Ele virou o rosto devagar. Me encarou.
— “Por que tu ainda faz isso, Ramon?” — a voz saiu rouca. — “Por que tu ainda vive assim? Metade lá na cidade, todo bonitão, todo respeitado… e metade aqui no inferno? Pra que essa vida dupla? Tu podia largar tudo, p***a. Podia deixar essa merda pra trás.”
Fiquei em silêncio. O som da geladeira era o único barulho na casa. O eco da pergunta dele pesava no ar.
Me aproximei devagar. Sentei na poltrona da frente. Cruzei os braços. Olhei nos olhos dele.
— “Tu acha que a vida dupla é escolha, Fabrício?” — perguntei, calmo. — “Tu acha que eu tenho opção? Que eu acordo e escolho qual máscara vou usar?”
Ele franziu o cenho.
— “Não entendo, p***a. Tu já ganhou. Tu já tem dinheiro, respeito. Todo mundo lá fora quer ser tu. Tu já venceu, Ramon.”

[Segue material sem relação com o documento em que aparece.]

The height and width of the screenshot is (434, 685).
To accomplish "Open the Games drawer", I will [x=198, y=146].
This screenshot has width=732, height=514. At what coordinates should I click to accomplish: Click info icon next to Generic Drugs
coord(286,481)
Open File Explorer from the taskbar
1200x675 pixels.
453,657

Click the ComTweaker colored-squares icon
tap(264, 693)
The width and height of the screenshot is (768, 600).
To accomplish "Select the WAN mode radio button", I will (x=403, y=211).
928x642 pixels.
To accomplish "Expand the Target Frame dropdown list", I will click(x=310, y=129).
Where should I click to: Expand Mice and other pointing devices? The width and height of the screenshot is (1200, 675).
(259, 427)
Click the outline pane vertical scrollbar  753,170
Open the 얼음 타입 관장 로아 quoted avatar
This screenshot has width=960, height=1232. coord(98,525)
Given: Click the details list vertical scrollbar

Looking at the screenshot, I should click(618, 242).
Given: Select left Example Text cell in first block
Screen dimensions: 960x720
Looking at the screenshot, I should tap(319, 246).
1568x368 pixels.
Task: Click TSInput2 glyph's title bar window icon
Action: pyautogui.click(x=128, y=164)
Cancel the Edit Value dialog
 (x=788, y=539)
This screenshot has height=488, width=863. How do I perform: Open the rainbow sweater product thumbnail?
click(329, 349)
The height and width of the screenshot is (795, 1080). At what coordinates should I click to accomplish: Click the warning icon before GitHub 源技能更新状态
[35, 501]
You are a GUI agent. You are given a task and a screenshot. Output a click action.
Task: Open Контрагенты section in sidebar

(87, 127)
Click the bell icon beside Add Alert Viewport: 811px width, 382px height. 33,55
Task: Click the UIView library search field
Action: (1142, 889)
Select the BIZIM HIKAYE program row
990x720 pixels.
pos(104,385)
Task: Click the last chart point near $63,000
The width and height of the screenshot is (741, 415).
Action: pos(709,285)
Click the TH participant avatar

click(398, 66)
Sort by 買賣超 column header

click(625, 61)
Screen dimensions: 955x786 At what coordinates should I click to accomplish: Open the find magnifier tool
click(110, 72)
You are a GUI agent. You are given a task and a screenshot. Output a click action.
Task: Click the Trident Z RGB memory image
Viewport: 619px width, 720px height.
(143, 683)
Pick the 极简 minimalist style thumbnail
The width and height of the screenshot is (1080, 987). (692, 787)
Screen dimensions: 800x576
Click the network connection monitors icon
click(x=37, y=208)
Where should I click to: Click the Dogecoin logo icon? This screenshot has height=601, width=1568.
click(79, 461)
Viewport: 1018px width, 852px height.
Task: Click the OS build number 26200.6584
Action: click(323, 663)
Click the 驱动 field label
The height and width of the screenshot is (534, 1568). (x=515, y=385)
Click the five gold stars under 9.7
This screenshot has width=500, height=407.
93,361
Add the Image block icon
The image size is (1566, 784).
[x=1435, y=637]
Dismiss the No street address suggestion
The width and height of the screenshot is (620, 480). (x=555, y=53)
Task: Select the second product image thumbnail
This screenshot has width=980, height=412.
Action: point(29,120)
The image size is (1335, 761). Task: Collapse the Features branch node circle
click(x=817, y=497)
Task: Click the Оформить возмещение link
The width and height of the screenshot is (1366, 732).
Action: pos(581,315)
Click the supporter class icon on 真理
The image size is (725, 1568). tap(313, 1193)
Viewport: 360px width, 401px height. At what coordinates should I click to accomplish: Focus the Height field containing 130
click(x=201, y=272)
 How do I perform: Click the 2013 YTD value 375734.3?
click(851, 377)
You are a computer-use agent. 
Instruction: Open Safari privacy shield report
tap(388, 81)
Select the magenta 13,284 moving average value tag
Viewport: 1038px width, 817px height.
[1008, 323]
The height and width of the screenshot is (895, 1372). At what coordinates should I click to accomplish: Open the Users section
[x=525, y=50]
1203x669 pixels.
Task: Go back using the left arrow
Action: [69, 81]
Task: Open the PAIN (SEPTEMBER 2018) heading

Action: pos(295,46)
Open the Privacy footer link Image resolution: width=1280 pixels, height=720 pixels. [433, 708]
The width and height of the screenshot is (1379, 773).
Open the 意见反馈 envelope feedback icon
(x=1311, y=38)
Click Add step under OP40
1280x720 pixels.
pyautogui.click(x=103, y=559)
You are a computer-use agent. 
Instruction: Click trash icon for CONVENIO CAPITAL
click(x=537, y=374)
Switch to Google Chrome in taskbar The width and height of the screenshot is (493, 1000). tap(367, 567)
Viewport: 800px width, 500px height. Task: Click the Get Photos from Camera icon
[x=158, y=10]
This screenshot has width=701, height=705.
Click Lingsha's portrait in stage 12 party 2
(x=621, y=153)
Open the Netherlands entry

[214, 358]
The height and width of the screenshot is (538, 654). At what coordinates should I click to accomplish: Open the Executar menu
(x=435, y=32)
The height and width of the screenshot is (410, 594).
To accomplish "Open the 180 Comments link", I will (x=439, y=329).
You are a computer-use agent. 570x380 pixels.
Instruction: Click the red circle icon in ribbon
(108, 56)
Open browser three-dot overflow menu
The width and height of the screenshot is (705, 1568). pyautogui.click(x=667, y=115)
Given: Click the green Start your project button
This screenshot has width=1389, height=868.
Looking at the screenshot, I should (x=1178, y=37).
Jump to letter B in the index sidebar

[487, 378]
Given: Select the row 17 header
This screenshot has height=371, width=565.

Dei uma risada seca. Curta. Amarga.
— “Vencer?” — repeti. — “Quem te falou que eu venci, moleque?”
Levei a cerveja à boca. Dei um gole longo. Olhei pro teto. Suspirei. Voltei pro olhar dele.
— “Escuta bem, Fabrício. Aquela p***a daquela casa no centro… é só uma vitrine. Aquele escritório chique… é fachada. Aquele terno caro… é farda. Tudo aquilo não é meu mundo. Nunca foi. Nunca vai ser.”
A voz engrossou. Ficou mais firme.
— “Meu mundo é esse aqui. O morro. A lama. O medo. A pólvora. O sangue. A fumaça subindo da boca. As vielas. Os becos. Os moleque com fuzil na mão. As mães chorando na laje. Esse é o meu mundo, Fabrício. Eu sou filho dessa p***a. Eu fui forjado aqui. No barulho do tiro. No grito da sirene. Na mão estendida da minha mãe me mandando correr.”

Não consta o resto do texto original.